◆ **Extrait fourni**:

◆ ◆ ◆ ◆ ◆ ◆ ◆

En plus de cette perte d’alliés stratégiques, le gouvernement d’António Costa doit rendre compte des accusations de violation des droits humains par le Service des Étrangers et Frontières (SEF). En mars 2020, trois agents du service de contrôle des étrangers et frontière - rattaché au ministère de l’Intérieur - ont torturé et assassiné un citoyen ukrainien à l’aéroport de Lisbonne. Seulement neuf mois après les faits, et parce que l’histoire a finalement été médiatisée à la télévision, le ministre a lancé une procédure de restructuration du Service et a contacté la veuve de la victime.
Depuis le début du mois de décembre, de multiples témoignages ont fait surface et l’on donne finalement de l’attention aux nombreuses dénonciations de violation des droits humains par ce service d’Etat depuis plusieurs années. Quelques partis politiques ont demandé la démission du ministre de l’Intérieur et, selon le journal Diário de Notícias, un remaniement du gouvernement pourrait avoir lieu à la suite de cette histoire. Dans le contexte d’une présidence du Conseil de l’UE, une reconfiguration gouvernementale soudaine n’est pas idéale tout comme la tenue d’une élection présidentielle.
Une élection présidentielle dès janvier 2021
Le premier tour des élections présidentielles portugaises est prévu pour le 24 janvier 2021. Selon les sondages, l’actuel président Marcelo Rebelo de Sousa devrait être réélu dès le premier tour. Pour la première fois de l’histoire, un candidat d’extrême-droite se présente aux élections présidentielles, André Ventura. Selon les sondages, celui-ci est placé à la troisième place, derrière la socialiste Ana Gomes. Cette dernière n’a pas obtenu le soutien officiel de son parti mais a obtenu le soutien de deux partis de gauche minoritaires.

◆ ◆ ◆ ◆ ◆ ◆ ◆

(Éléments de données enregistrés)
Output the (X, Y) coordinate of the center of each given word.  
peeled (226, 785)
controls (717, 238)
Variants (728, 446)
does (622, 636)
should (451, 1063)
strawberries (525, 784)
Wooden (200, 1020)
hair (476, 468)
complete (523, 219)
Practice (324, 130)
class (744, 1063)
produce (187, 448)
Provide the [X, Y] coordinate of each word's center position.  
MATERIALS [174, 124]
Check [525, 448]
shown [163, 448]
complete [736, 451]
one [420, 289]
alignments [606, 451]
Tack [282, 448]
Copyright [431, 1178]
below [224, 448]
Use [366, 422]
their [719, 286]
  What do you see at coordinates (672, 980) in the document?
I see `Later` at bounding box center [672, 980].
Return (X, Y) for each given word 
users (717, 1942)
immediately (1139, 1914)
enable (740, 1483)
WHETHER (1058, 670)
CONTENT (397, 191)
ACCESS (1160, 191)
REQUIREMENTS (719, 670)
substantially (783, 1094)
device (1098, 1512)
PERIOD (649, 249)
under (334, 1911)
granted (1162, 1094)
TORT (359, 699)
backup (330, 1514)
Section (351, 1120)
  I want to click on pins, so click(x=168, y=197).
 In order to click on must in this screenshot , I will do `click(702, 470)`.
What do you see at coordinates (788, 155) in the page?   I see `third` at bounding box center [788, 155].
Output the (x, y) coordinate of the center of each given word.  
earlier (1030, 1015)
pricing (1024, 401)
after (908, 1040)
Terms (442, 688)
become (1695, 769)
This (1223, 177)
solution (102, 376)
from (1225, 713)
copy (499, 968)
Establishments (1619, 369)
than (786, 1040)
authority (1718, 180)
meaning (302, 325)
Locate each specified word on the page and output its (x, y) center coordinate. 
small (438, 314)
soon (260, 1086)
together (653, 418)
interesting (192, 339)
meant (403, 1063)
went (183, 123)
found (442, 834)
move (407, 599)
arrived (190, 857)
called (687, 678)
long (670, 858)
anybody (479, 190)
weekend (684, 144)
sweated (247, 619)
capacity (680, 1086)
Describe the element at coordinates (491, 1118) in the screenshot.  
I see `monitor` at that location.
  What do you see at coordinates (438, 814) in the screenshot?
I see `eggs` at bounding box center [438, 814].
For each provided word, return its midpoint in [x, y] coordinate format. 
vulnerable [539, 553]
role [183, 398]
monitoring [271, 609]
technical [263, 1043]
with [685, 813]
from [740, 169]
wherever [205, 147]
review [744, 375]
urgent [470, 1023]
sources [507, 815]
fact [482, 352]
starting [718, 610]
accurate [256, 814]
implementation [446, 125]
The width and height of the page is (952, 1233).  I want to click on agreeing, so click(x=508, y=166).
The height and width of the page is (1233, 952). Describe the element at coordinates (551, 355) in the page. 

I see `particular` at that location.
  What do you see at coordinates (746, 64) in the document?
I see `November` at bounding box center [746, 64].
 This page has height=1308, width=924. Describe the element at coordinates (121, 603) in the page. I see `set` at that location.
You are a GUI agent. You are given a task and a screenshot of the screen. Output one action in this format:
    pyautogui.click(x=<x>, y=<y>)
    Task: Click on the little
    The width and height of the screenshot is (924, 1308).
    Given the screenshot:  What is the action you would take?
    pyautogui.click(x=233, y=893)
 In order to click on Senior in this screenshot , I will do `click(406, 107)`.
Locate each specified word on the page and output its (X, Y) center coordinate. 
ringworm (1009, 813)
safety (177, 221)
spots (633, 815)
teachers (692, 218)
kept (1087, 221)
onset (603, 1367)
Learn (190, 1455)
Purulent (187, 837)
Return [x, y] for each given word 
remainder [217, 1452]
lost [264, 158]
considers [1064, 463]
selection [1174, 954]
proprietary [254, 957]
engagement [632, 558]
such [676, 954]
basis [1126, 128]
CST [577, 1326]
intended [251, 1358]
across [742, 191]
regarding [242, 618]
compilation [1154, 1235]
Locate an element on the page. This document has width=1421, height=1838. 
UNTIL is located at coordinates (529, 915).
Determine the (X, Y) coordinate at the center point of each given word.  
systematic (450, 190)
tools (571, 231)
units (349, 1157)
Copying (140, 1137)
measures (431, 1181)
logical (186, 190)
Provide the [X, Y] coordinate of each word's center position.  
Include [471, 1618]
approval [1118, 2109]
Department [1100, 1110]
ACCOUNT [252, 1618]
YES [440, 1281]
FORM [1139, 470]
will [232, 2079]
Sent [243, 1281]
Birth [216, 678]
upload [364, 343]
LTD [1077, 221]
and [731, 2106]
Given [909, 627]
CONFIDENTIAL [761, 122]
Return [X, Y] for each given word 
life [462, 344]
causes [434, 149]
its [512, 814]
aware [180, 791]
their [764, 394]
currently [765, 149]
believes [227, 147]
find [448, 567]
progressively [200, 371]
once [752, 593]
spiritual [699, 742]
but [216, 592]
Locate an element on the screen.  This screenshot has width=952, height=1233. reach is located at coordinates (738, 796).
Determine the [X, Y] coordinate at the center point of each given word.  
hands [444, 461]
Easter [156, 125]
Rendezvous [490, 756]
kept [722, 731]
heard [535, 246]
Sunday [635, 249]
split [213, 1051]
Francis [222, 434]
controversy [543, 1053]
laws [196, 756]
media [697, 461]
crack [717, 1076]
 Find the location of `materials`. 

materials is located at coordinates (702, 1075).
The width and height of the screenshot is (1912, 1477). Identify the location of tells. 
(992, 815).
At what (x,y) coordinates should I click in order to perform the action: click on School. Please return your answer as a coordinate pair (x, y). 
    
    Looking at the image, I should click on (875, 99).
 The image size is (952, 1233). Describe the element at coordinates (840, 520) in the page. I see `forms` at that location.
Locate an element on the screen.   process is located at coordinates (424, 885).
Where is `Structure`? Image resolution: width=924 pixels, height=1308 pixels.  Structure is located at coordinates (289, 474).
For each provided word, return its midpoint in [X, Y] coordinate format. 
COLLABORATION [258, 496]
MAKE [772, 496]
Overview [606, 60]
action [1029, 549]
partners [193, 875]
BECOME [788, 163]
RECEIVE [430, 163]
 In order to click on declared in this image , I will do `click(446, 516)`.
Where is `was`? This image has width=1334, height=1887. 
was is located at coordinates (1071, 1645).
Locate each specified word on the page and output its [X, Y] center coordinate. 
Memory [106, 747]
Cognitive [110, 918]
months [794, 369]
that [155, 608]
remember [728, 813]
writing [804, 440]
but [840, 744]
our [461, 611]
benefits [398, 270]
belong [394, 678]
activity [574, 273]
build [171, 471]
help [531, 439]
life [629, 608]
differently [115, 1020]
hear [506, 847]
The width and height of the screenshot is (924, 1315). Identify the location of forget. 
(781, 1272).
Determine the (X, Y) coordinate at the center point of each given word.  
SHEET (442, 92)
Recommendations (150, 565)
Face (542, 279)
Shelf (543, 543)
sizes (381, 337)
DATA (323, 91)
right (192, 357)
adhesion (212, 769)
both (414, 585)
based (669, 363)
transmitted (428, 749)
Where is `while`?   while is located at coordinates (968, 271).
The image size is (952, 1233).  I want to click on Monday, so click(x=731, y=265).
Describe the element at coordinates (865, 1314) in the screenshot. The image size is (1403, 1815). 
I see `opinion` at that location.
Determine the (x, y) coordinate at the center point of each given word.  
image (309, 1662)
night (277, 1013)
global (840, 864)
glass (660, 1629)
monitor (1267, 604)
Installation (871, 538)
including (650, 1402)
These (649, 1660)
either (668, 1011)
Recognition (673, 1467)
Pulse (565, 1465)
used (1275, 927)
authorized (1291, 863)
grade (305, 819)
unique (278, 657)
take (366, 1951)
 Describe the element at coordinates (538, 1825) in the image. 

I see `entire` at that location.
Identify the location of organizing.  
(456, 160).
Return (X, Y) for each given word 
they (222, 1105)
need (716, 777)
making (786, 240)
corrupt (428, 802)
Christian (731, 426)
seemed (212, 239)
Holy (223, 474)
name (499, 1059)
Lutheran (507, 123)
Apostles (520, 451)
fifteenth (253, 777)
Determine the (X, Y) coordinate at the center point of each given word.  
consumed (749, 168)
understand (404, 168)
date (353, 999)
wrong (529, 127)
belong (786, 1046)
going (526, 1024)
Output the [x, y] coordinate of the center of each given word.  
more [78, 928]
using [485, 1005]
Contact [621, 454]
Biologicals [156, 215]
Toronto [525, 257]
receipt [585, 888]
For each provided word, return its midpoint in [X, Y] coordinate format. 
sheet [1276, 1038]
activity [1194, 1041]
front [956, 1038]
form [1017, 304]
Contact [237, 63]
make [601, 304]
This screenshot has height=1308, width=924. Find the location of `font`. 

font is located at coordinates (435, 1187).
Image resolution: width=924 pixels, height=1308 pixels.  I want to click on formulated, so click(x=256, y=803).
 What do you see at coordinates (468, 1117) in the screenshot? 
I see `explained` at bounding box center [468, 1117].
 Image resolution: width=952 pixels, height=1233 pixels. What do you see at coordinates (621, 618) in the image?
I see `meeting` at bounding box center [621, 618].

◆ ◆ ◆ ◆ ◆ ◆ ◆

◆ **Consigne**: Dans l'extrait sur la vie politique portugaise, relevez toutes les personnes citées par leur nom, dans l'ordre où elles apparaissent.

◆ **Réponse**:
António Costa
Marcelo Rebelo de Sousa
André Ventura
Ana Gomes